_WRITTEN REQUEST:_ Please count the lines in the records below that contain the string "Instruction". Reply with the number alone.

_RECORDS:_

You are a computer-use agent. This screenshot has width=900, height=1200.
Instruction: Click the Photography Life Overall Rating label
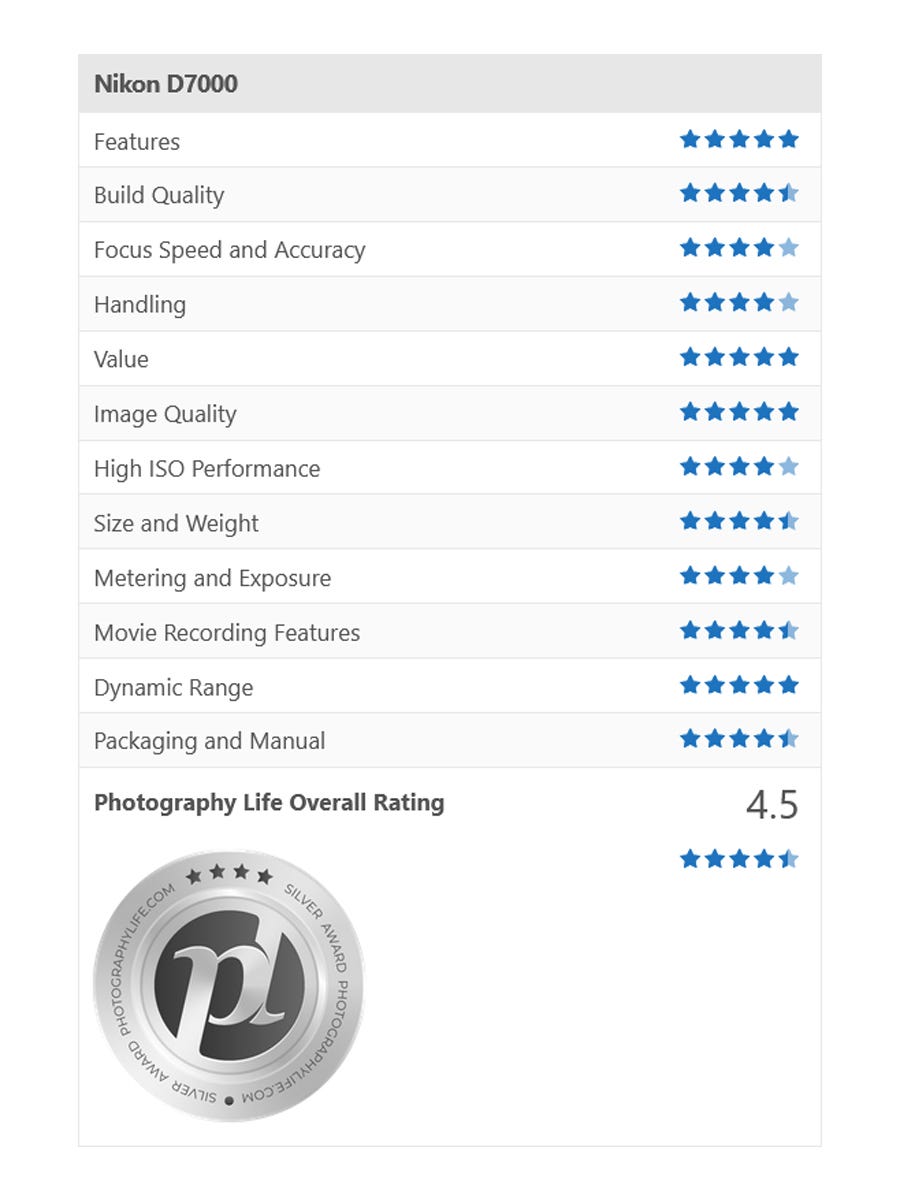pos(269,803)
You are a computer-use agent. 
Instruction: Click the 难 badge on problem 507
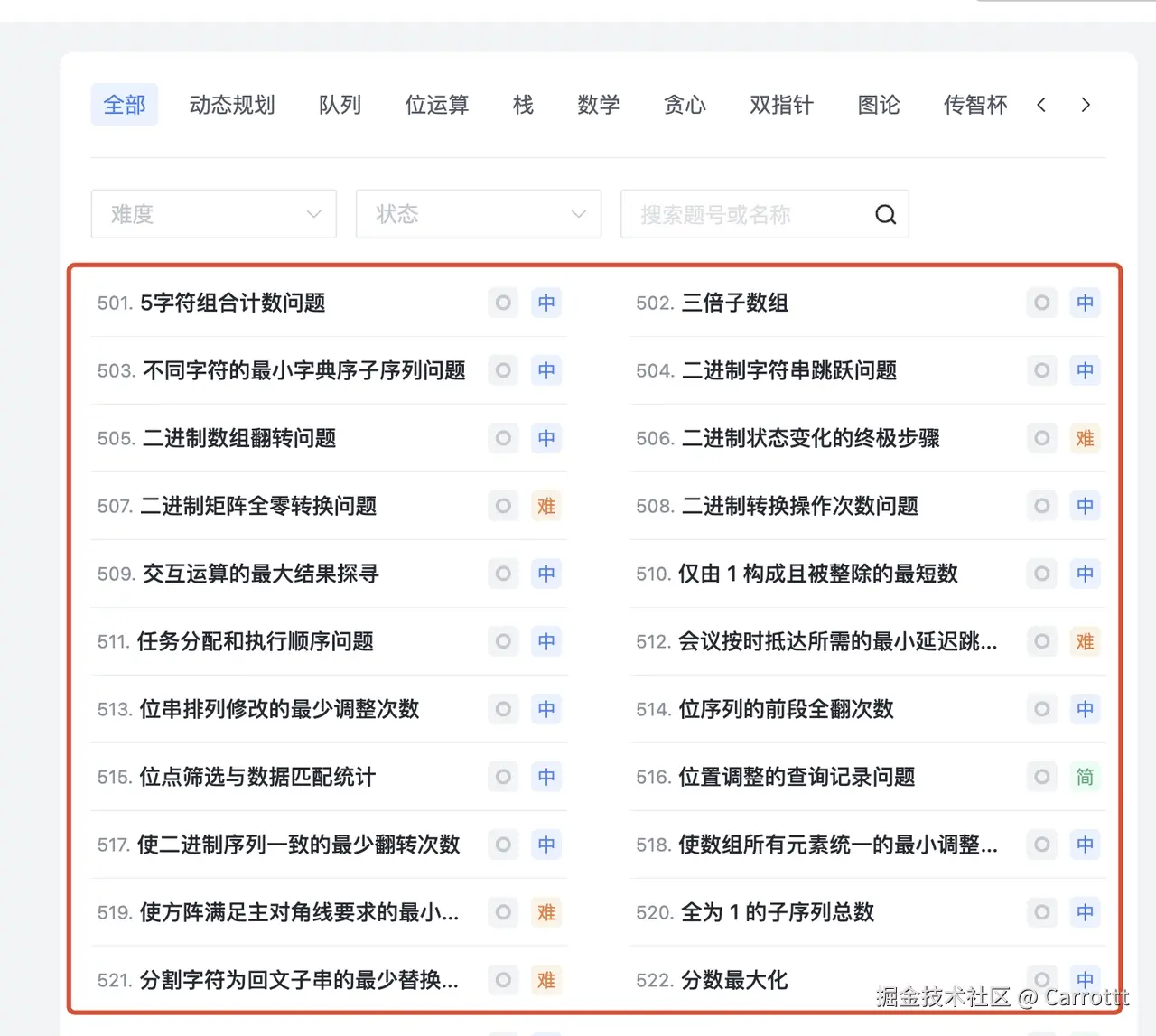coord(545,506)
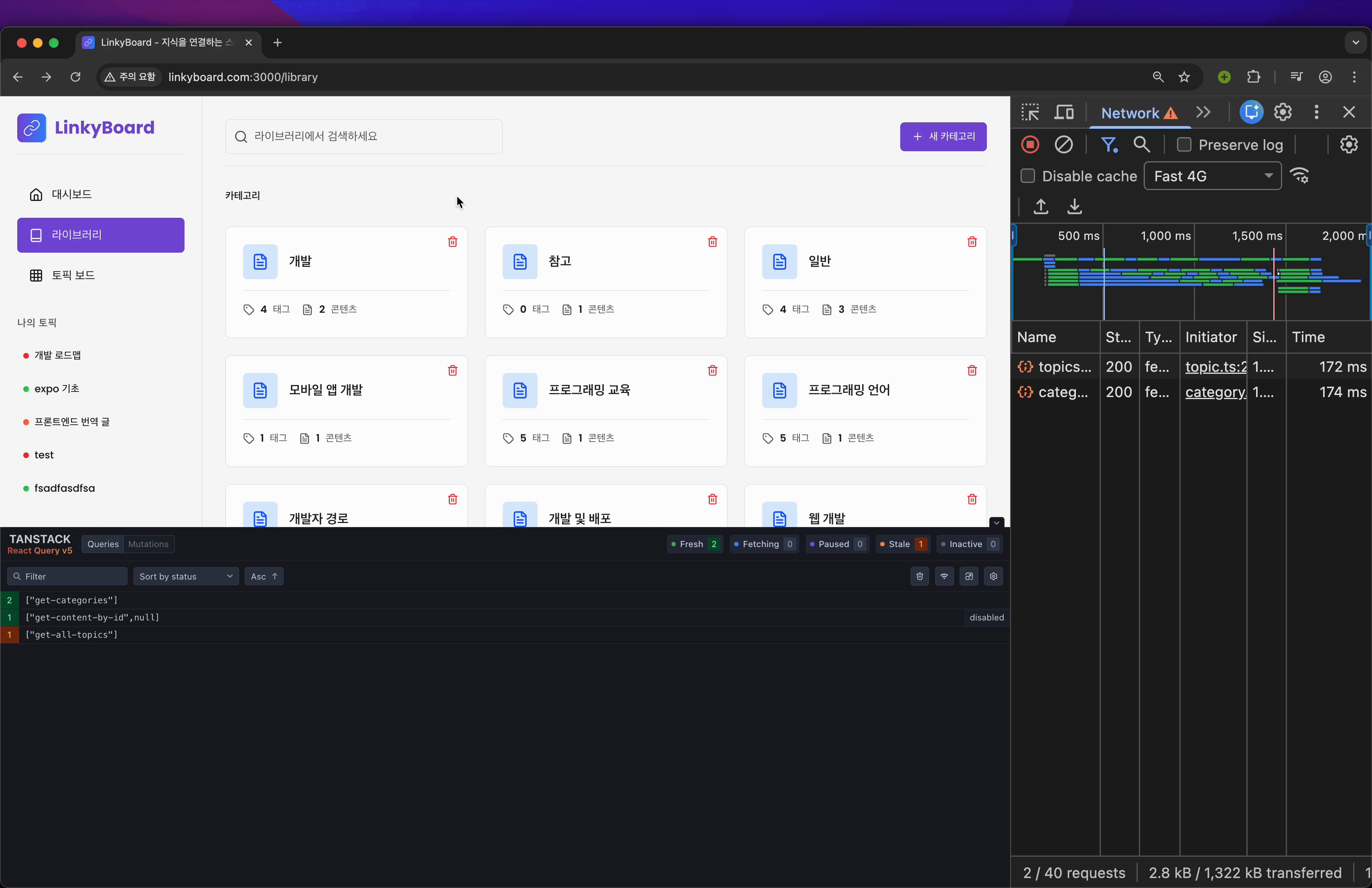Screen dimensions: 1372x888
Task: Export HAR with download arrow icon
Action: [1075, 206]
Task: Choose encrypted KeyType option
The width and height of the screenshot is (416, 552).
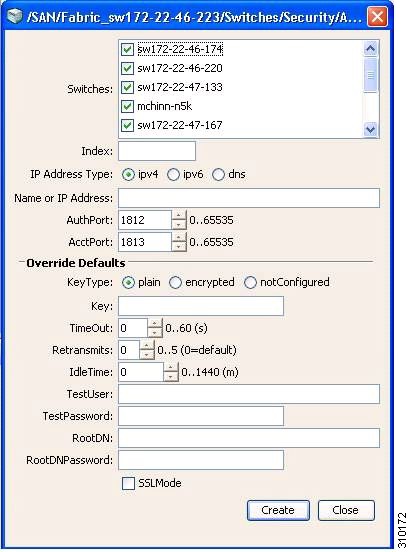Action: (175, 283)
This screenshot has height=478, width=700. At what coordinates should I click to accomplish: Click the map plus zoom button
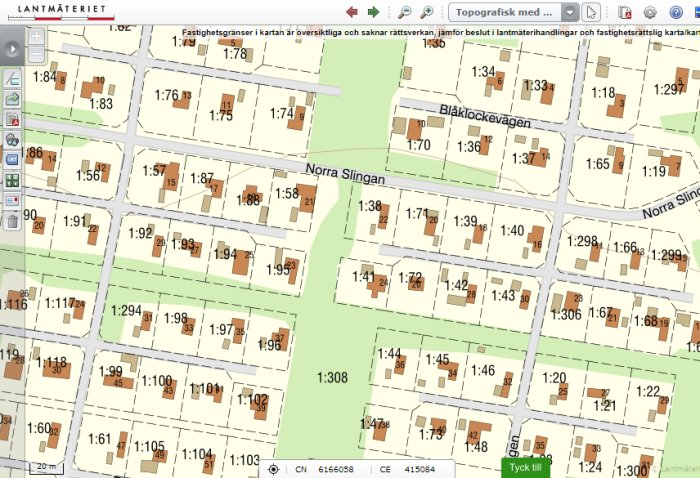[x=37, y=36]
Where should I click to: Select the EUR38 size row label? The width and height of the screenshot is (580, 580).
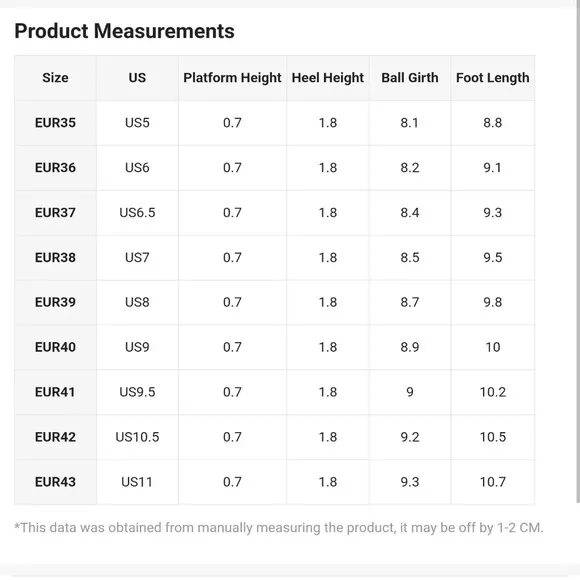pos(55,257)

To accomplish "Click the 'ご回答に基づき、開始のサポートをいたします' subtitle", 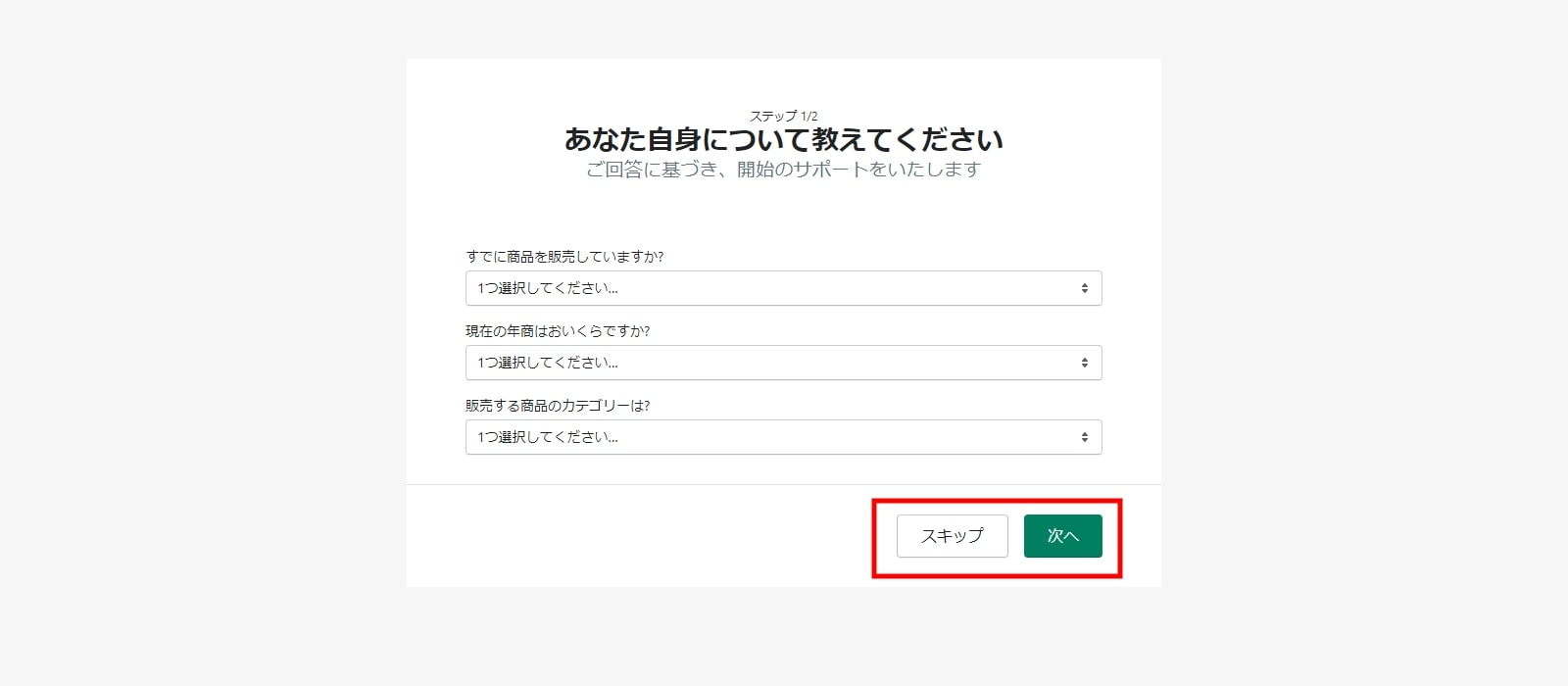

_TASK OUTPUT:_ 2